Un discurso, un proceso razonable, lógico, tiene unas leyes clásicas que convenientemente cumple: un planteamiento del tema, después una investigación o desarrollo que desemboque en un buen puerto: las conclusiones o desenlace, el esperado fruto del esfuerzo. De no ser así revisaremos el planteamiento y seguiremos de nuevo el proceso. Muchas veces nos descubrimos dando palos de ciego, presos de un pensamiento fragmentado; no es un defecto siempre y cuando no pretendamos nada en concreto.

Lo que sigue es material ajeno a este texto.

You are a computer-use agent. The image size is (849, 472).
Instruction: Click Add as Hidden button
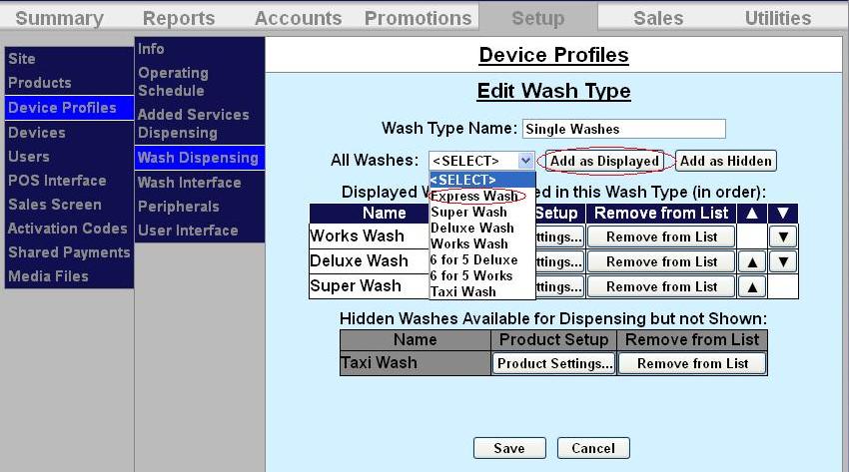(x=726, y=161)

Hay momentos para hacer la rana y otros en los que conviene apaciguar el juvenil impulso del salto sin objetivo. La rana nos recuerda un estado mental juvenil en el que la razón aún no ha mostrado que nos es útil y que adaptarnos a sus reglas da fuerza y seguridad. Al relacionarla con las charcas vemos la humedad de la tierra fértil; de ahí su sentido positivo y esperanzador, de fecundidad. La rana sugiere algo parecido a lo que nos referíamos ayer al describir la serpiente, pertenece al grupo de animales que representan las fuerzas elementales, fuerzas primarias de un mundo aún no organizado, criaturas espontáneas que aúnan los elementos tierra y agua.

Si la una nos creaba temor, la otra nos da risa. Otro aspecto juguetón, ese que la hace desaparecer y aparecer según las estaciones, se relacionaba con los ciclos de nacimiento y muerte, en su sentido más directo su condición anfibia y sus saltos nos hablan de evolución. No olvidemos la transformación del príncipe en una rana, como castigo involutivo del que no obstante pueden librarle.